*** DATA FOR THIS EXERCISE Section Begins ***

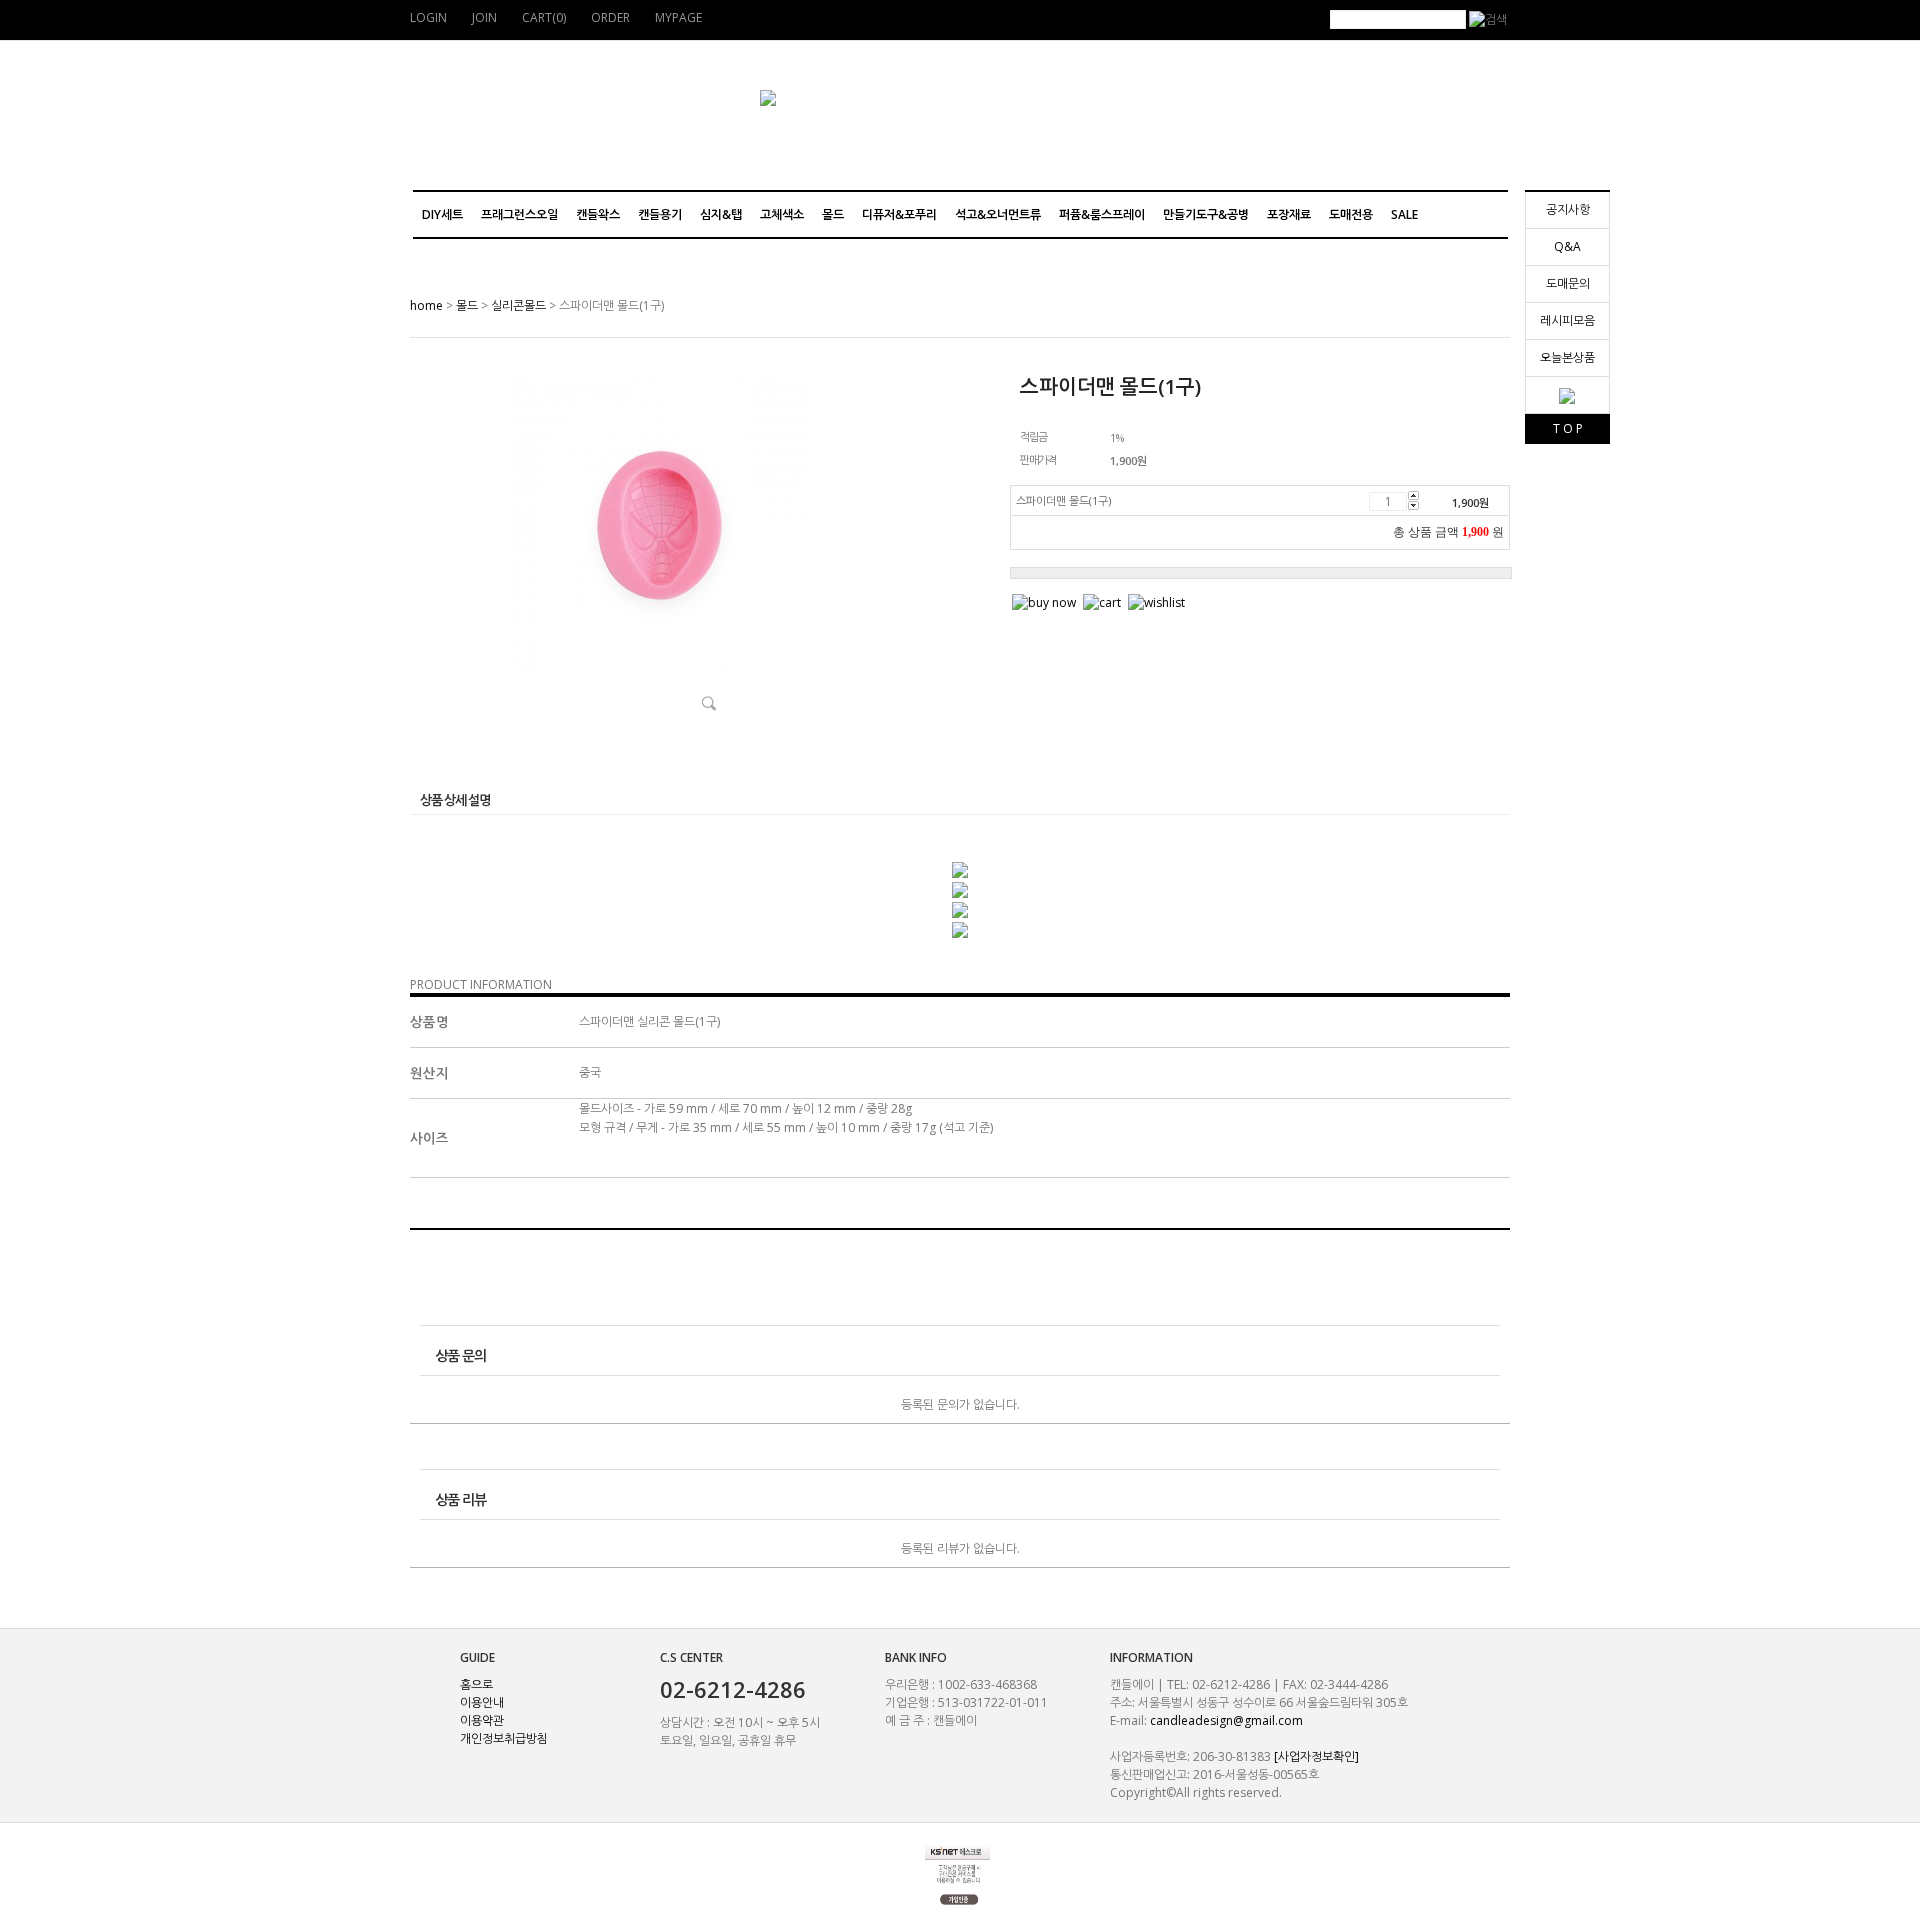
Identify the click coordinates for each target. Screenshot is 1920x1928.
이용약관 (482, 1720)
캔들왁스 (598, 214)
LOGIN (428, 17)
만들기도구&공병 (1206, 214)
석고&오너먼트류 (998, 214)
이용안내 (482, 1702)
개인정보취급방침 (504, 1738)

*** DATA FOR THIS EXERCISE Section Ends ***

■ **WHAT TO DO**: Could you copy each line above exactly as written, minus any pictures?

■ **COMPLETED EXERCISE**:
Identify the click coordinates for each target. Screenshot is 1920x1928.
이용약관 (482, 1720)
캔들왁스 (598, 214)
LOGIN (428, 17)
만들기도구&공병 (1206, 214)
석고&오너먼트류 (998, 214)
이용안내 (482, 1702)
개인정보취급방침 (504, 1738)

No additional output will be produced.